15 aprile 2020

A proposito del Mes

di Enrico Roccagiachini

Oggi vorrei invadere un campo che non è il mio, e provare a spiegare in parole povere come ho capito la faccenda del Mes. Avvalendomi di una metafora.

Eccola qua: l’Unione Europea deve confezionare una torta “Aiuti per l’emergenza Coronavirus”; di questa torta dovranno poi nutrirsi quanti non riescono a gestire da soli i disastri economici prodotti dalla pandemia - e qui non consideriamo che costoro non possono farcela da soli non perché non ne abbiano la forza o la capacità, ma perché l’UE li ha caricati di tali e tante catene che non possono muoversi liberamente.

In una prima fase, si riuniscono gli sous-chefs (l’Eurogruppo): devono decidere che tipo di torta preparare, e con quali ingredienti. Poi arriveranno i grandi chefs (il Consiglio Europeo, che riunisce i Capi di Stato e di Governo), che dovranno cucinare la torta vera, quella da mangiare concretamente: quindi doseranno e combineranno gli ingredienti, faranno impasto e farcia, metteranno le decorazioni, inforneranno e daranno in tavola.

Alla riunione degli sous-chefs, l’Italia si è presentata chiedendo di fare una torta al cioccolato, tipo sacher (cioè di impostare tutta l’operazione sugli eurobond, mettendo in comune il debito, facendolo sottoscrivere dalla BCE e, alla fine, stampando moneta), o, almeno, di mettere tra gli ingredienti una buona dose di cacao (un tot significativo di eurobond), e, in ogni caso, di non avere tra gli ingredienti nemmeno un po’ di banane (il MES e le sue inevitabili condizionalità). Che ne è sortito? È stato deciso di fare una crostata di frutta (altro che sacher...), senza nemmeno una scaglietta di cioccolato, e usando le banane (ma a fettine sottili, eh!). Se questo è un buon compromesso, io sono il mago Zurlì.

Adesso la faccenda passa in cucina, tra le mani degli chefs. Vorranno ribaltare le cose? Vorranno buttare la ricetta e gli ingredienti già preparati, e mettere in forno una sacher? Vorranno ricombinare gli ingredienti, e usare anche una buona dose di cioccolato? E se questo non accadesse, riuscirà lo chef italiano ad abbandonare la cucina, rinunciando alla torta, e cercando di aprire - o riaprire - una sua propria e libera pasticceria dove preparare i dolci che preferisce?

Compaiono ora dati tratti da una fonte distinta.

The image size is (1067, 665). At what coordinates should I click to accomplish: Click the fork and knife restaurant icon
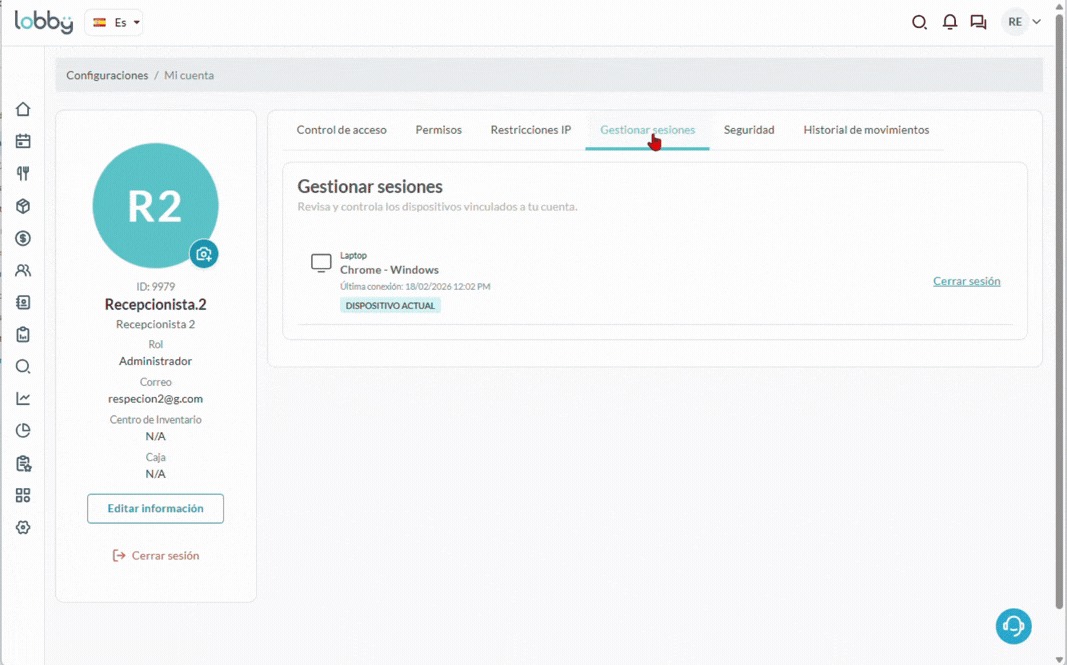pyautogui.click(x=23, y=174)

Come potete intuire, per quanto mi concerne io allo chef italiano che ribalta forno e pentole non ci credo. Secondo me, fa parte di una brigata di cucina - di una classe sedicente dirigente - che è al comando, già da tempo, non perché ci sappia fare tra i fornelli, ma solo perché è sostenuta dagli chefs stranieri. In Italia usa così sin da i tempi di Carlo VIII di Francia: per rinsaldarsi al potere e sconfiggere gli avversari interni, ci si affida (anzi, ci si consegna) a qualche potente straniero. Il quale, ovviamente, alla fine nella tua cucina vuol cuocere quello che piace a lui. E in tutto questo, ahimè, il bene dei clienti della pasticceria (che poi saremmo noi italiani) non interessa proprio a nessuno.

Sicché io penso che quando la torta sarà stata cucinata, lo chef italiano cercherà di cavarsela dicendo che comunque, lui, ai suoi clienti, la servirà senza banane (ma sarà possibile? Boh!). Come se la torta, essendo una crostata, non fosse indigesta di per se, specie per chi ha già sviluppato una notevole intolleranza alla frutta... Non importa: quella torta andrà mangiata, se non si vorrà morire di fame, dato che si vuol restare pervicacemente nella pasticceria UE (e ti verrebbe da dire: perché vogliamo restarci? Indovinala Grillo! – e la maiuscola sarebbe voluta; ma poi ripensi alla faccenda dell’appoggio indispensabile degli chefs stranieri, e te lo spieghi). Per cui con la torta dovremo sorbirci tutto il bicarbonato (greco) necessario per provare a digerirla almeno un po’, e sarà durissima; anche se è tragicamente assai più probabile che la mappazza si riveli totalmente tossica, e che, lungi dallo sfamarci, ci avveleni definitivamente e ci uccida.